* **WHAT YOU SHOULD DO**: Set down a faithful copy of every record below, with no images.

◆ ◆ ◆ ◆ ◆ ◆ ◆

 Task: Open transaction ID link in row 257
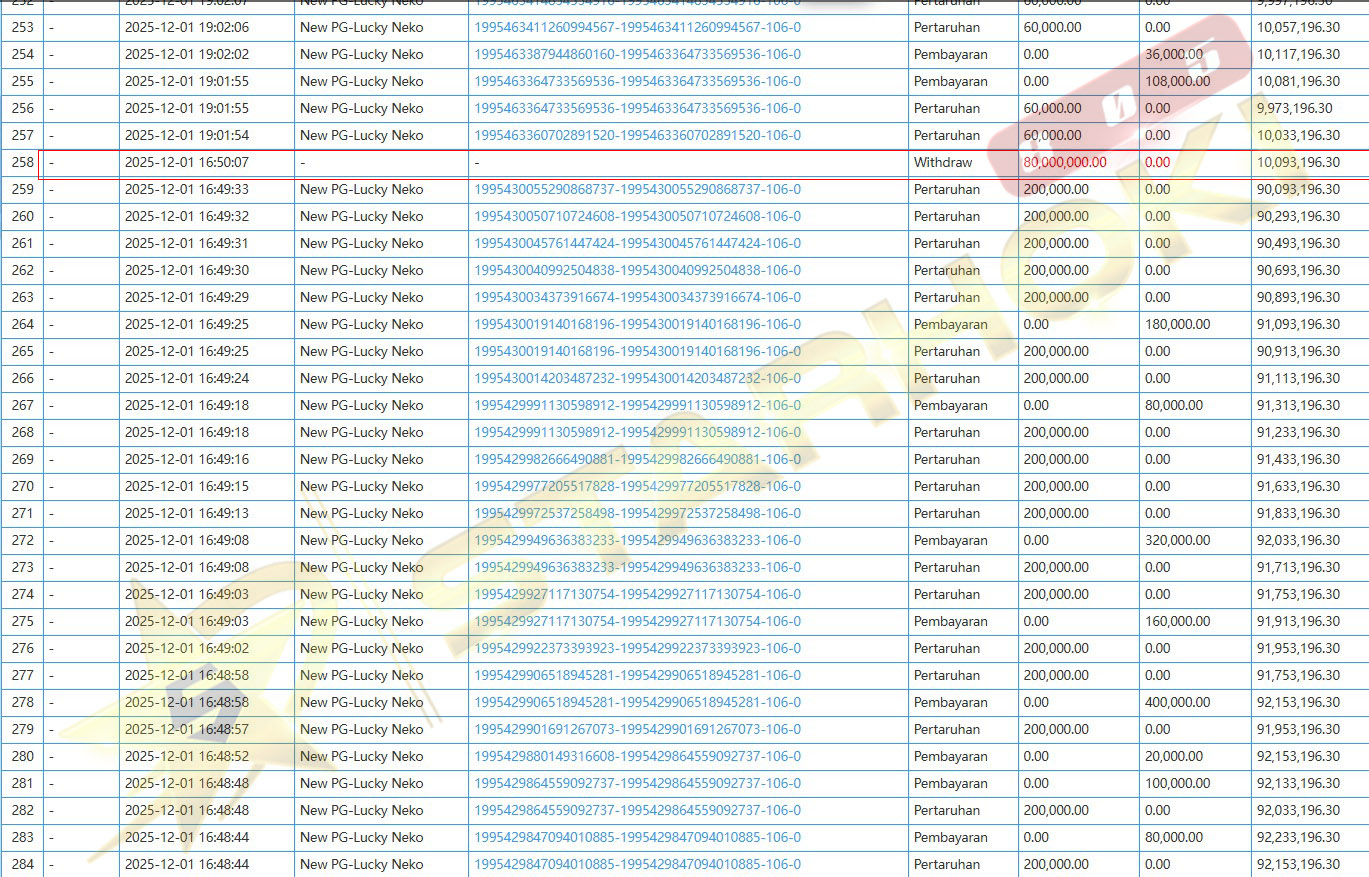[x=637, y=136]
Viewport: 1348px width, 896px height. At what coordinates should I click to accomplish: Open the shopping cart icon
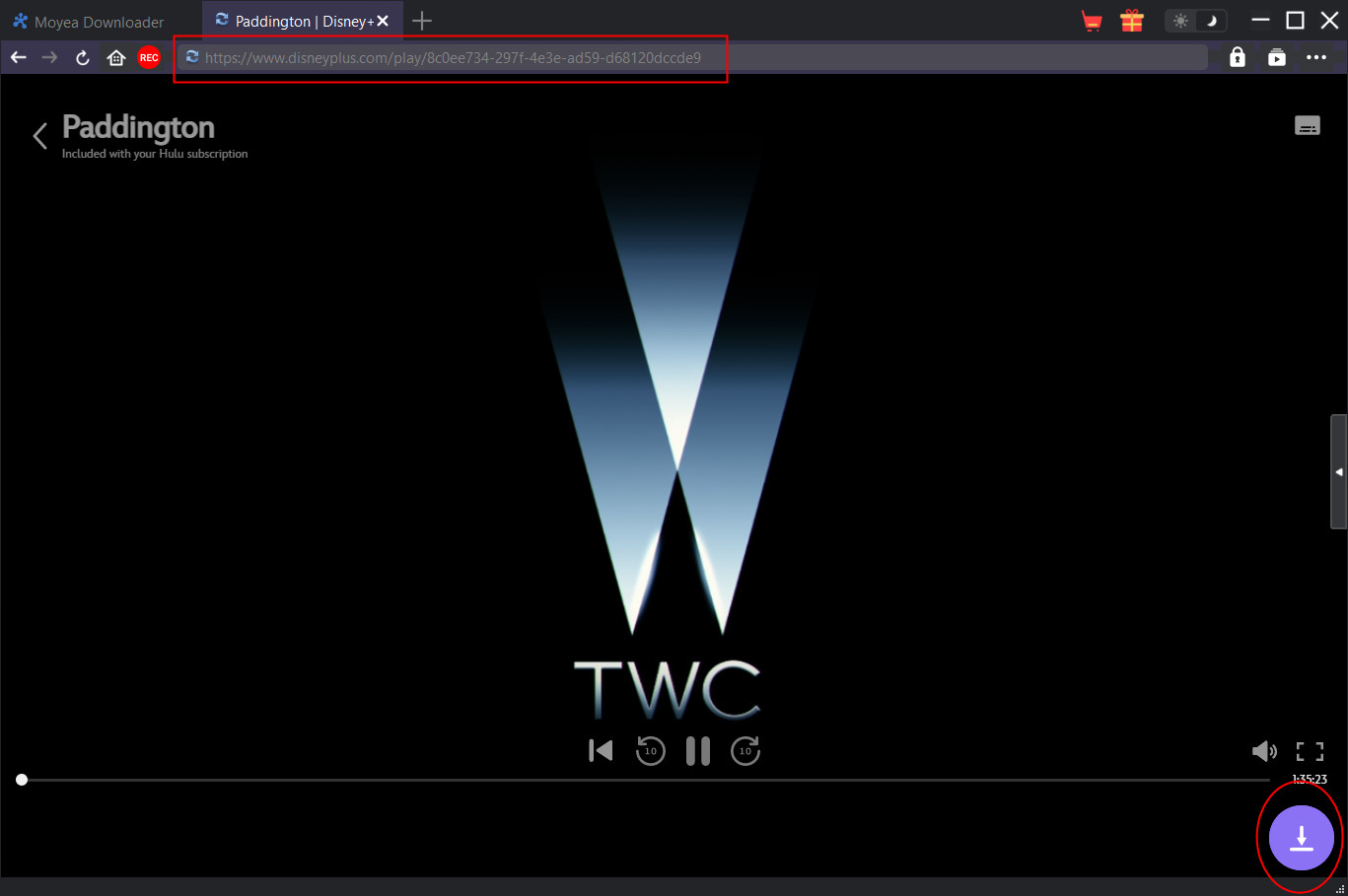tap(1092, 21)
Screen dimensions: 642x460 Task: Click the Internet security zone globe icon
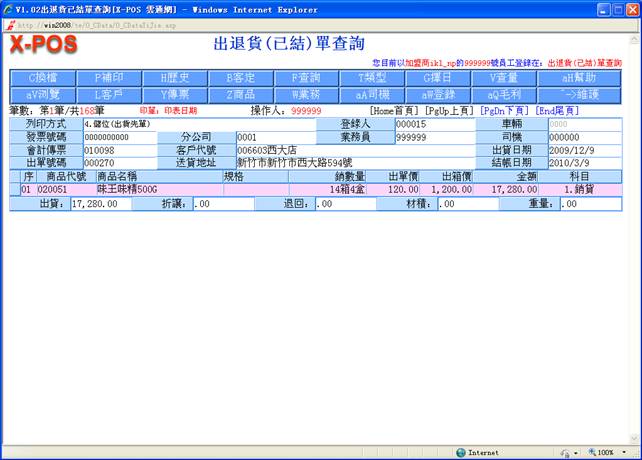coord(460,452)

◆ ◆ ◆ ◆ ◆ ◆ ◆

* **SOLUTION TO THE EXERCISE**:
 Task: Open transaction ID link in row 257
[x=637, y=136]
Viewport: 1348px width, 896px height. At what coordinates should I click to accomplish: Open the shopping cart icon
tap(1092, 21)
Screen dimensions: 642x460 Task: Click the Internet security zone globe icon
coord(460,452)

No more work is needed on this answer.